I use open source tools nearly all the time and I’m always on the look out for new and useful tools to help make my life easier, so in this post I’m going to list some of the ones I’ve found recently.
MailHog is an email testing took for developers. That doesn’t sound like much but when you are trying to configure a program to send you email notifications then it can be a life saver especially if you don’t happen to have an open SMTP server (or you are using AWS SES which requires all the addresses to be pre-validated in sandbox mode). You simply run MailHog on your local machine (or add the docker container to your swarm) and then set that machine as the SMTP server and the port to 1025. Then when ever your program sends an email you can check the web page at port 8025 to see the mail that was sent.
MailHog is released under an MIT licence and does the one thing it does very well.
I am a book collector, especially with technical books and since discovering Humble Bundle some years ago it has only got worse. At last count I had over 300 technical e-books and I have read fewer than 20 of them completely (and those are mostly Manning ones that I bought as a paper book and got the e-book for free). This is actually fine as mostly I own the books as reference material to help me solve problems when they come up in the future.

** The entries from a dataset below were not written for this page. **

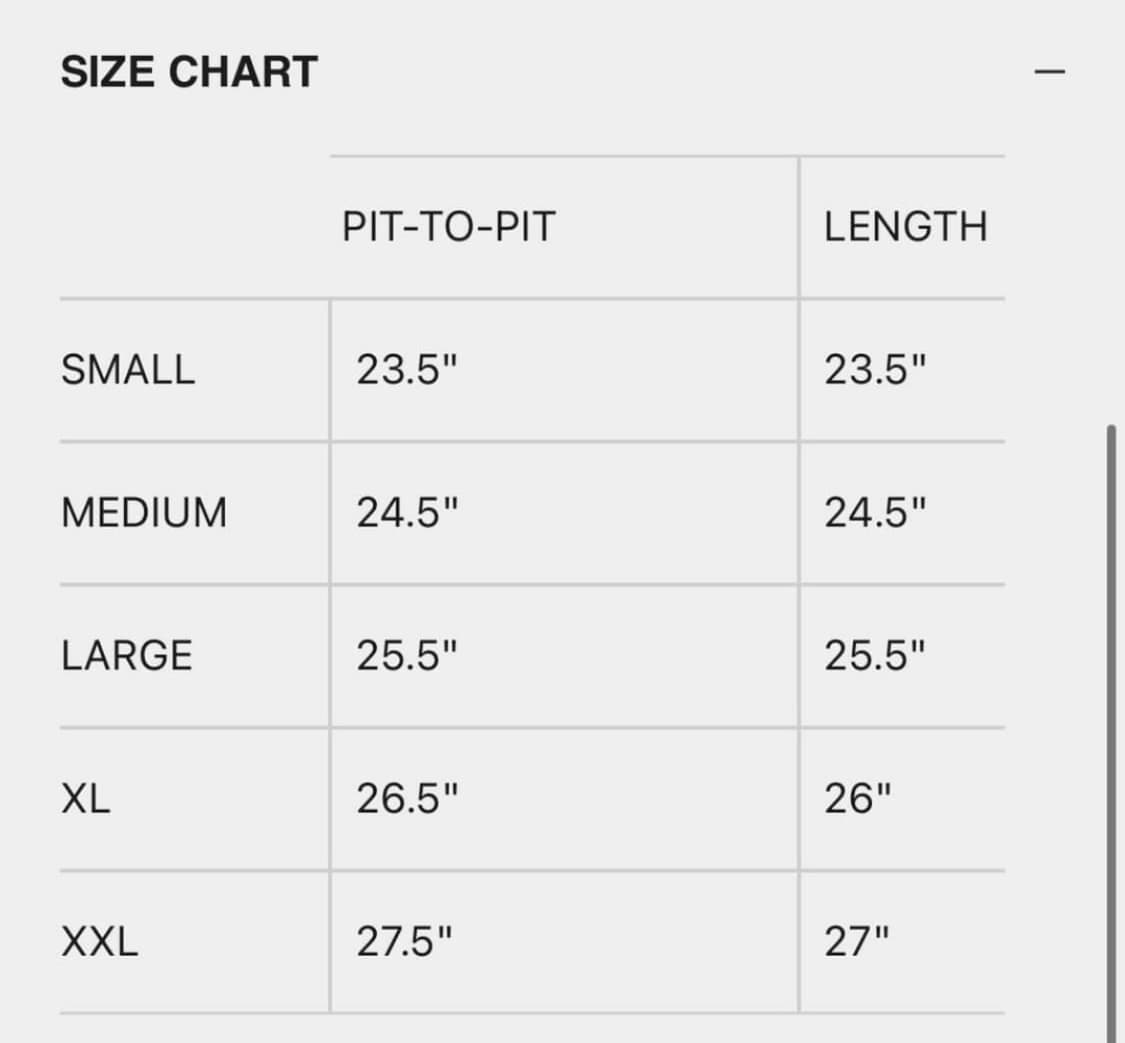Viewport: 1125px width, 1043px height.
Task: Select the Small pit-to-pit value 23.5"
Action: (x=406, y=370)
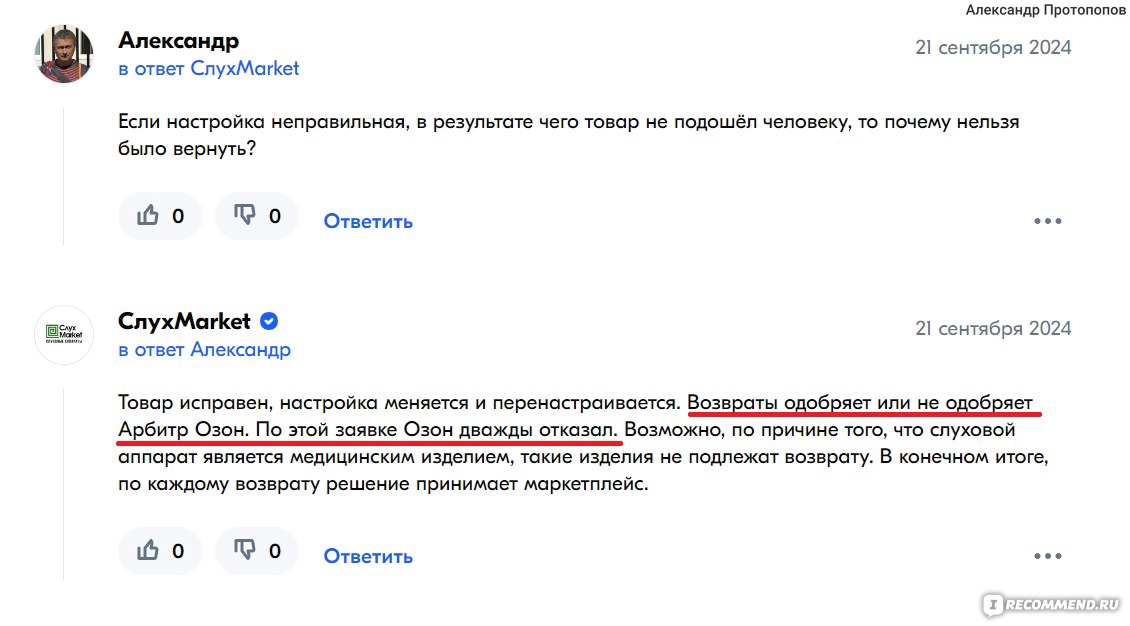Viewport: 1130px width, 626px height.
Task: Follow the 'в ответ Александр' link
Action: [205, 349]
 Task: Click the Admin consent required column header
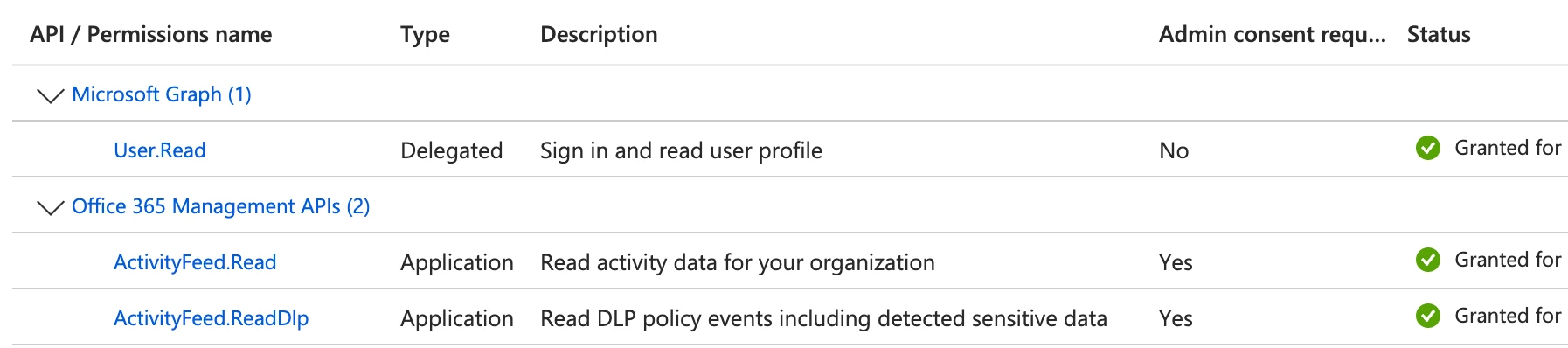[x=1273, y=35]
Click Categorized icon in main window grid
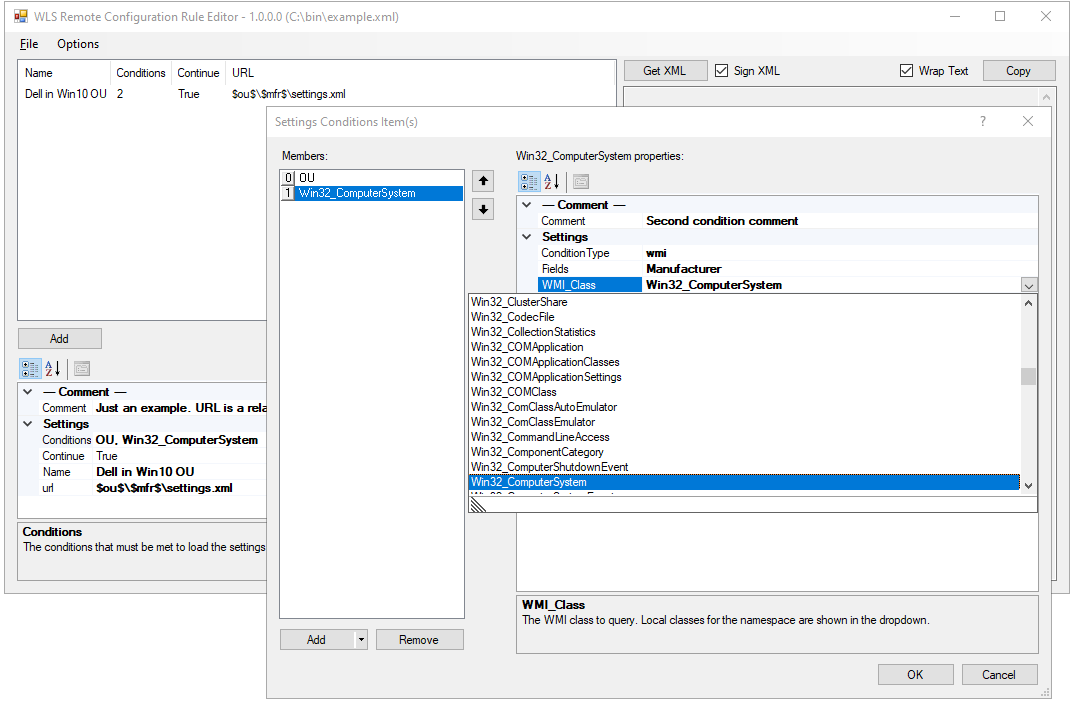The image size is (1073, 702). click(x=29, y=368)
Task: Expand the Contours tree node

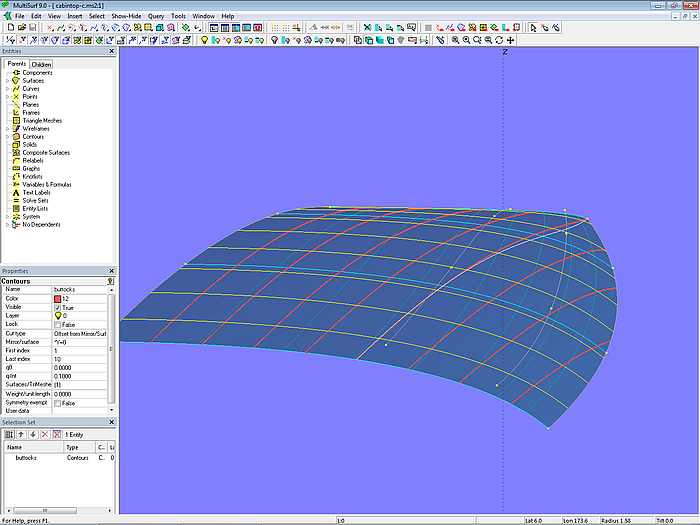Action: point(7,137)
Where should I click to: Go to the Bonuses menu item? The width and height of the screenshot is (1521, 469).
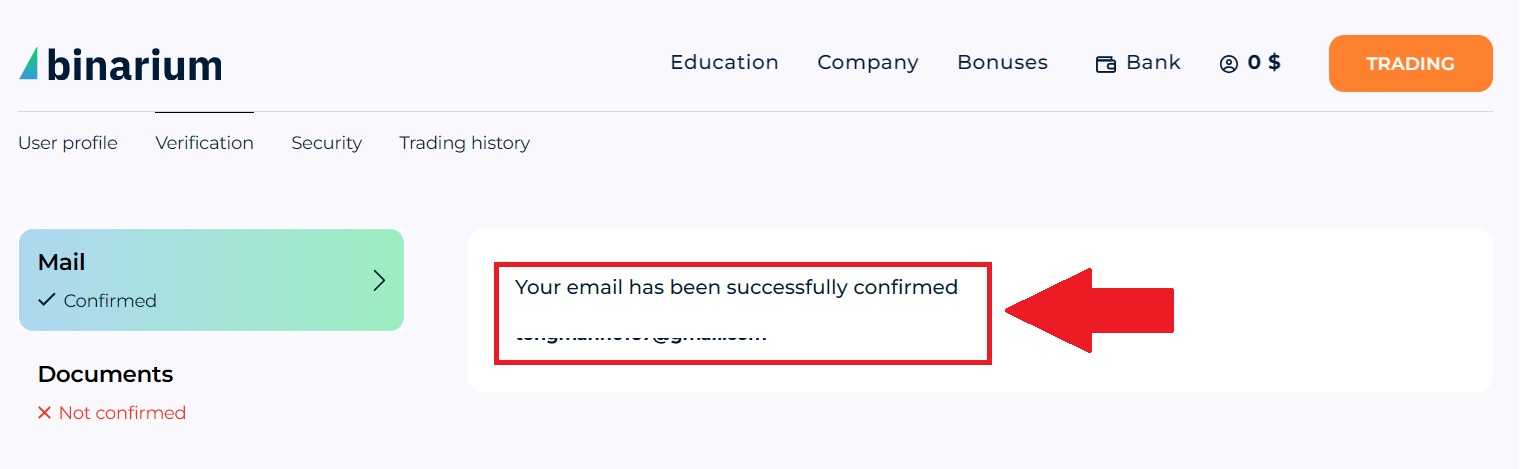click(x=1002, y=62)
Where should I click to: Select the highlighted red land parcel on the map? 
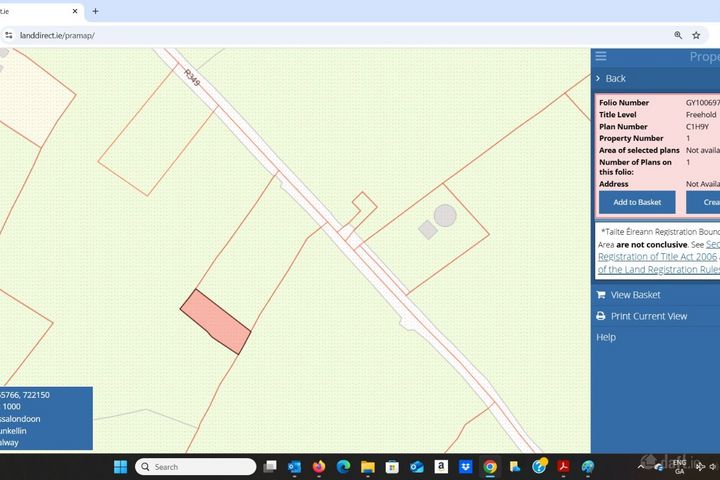215,322
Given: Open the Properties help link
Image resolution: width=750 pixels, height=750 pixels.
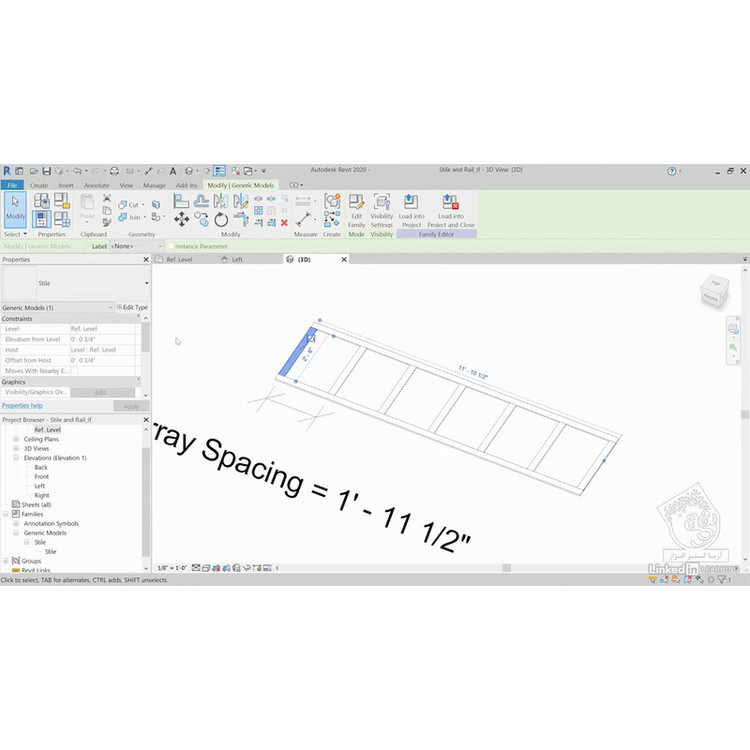Looking at the screenshot, I should click(22, 406).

The problem is remeasuring which books I own and knowing which one will be helpful to solving the current problem. I was always planning in the back of my mind to write a “simple” python program to read the books and generate an index I could search when I had a problem to solve, but I never got very far with it.
However, I recently came across Paperless-ngx which is a document management system that transforms your physical documents into a searchable online archive so you can keep, well, less paper. So I think the developers think that it is for managing paper documents but I’m using it more like an Electric Monk:
“The Electric Monk was a labour-saving device, like a dishwasher or a video recorder. Dishwashers washed tedious dishes for you, thus saving you the bother of washing them yourself, video recorders watched tedious television for you, thus saving you the bother of looking at it yourself; Electric Monks believed things for you, thus saving you what was becoming an increasingly onerous task, that of believing all the things the world expected you to believe.”
― Douglas Adams, Dirk Gently’s Holistic Detective Agency
Paperless is easily installed using Docker and provides an easy to use web interface. I simply pointed it at my books folder and it (over the next day or so) read all my books for me and created an index so I can search all of them by title and content. It also allows me to tag them (and is slowly learning to suggest tags for new books) so I can limit searches to specific groups of books. It also has a consumption directory that I can save new documents into and it will automatically ingest them into the system. I’m pretty sure it can do all sorts of other clever things but I haven’t fully explored it (or read the manual). Any way I can now buy new e-books with a clear conscience as I know the books will get read now.
I’m easily distracted when writing so I prefer to use
vim to do my writing so I don’t spend half the morning
playing with the styling of my headings and leave myself 10 minutes to finish the document. However, the
management team are very much into nicely formatted documents in word or Google Docs, so I write my documents
in markdown. I also keep my daily journal/work log in
markdown so it’s easy to cut and paste from that to a report, but to convert that markdown to a format that I
can import in Google docs or word (or whatever) I use pandoc which describes
it self as your swiss-army knife for documents. Its fantastic and can even generate the right type of wiki
markup to allow me to paste formatted text in to what ever weird format Basecamp uses. Sadly, it still can’t
match whatever Atlassian use for their wiki editor in Jira but you can’t have everything (though I believe we
may have found a Jira plugin that reads markdown).
But even better I can read in a word doc and convert that to markdown (it’s best if the person generating the file knows how styles work but it’s easier to reformat the markdown than the word document.) You can even use it to generate presentations for you.
It can even produce PDF which means that I can print out the recipe for tea directly from the markdown file I store on github (or when I get organised to put a spare laptop/raspberryPi in the kitchen directly display it).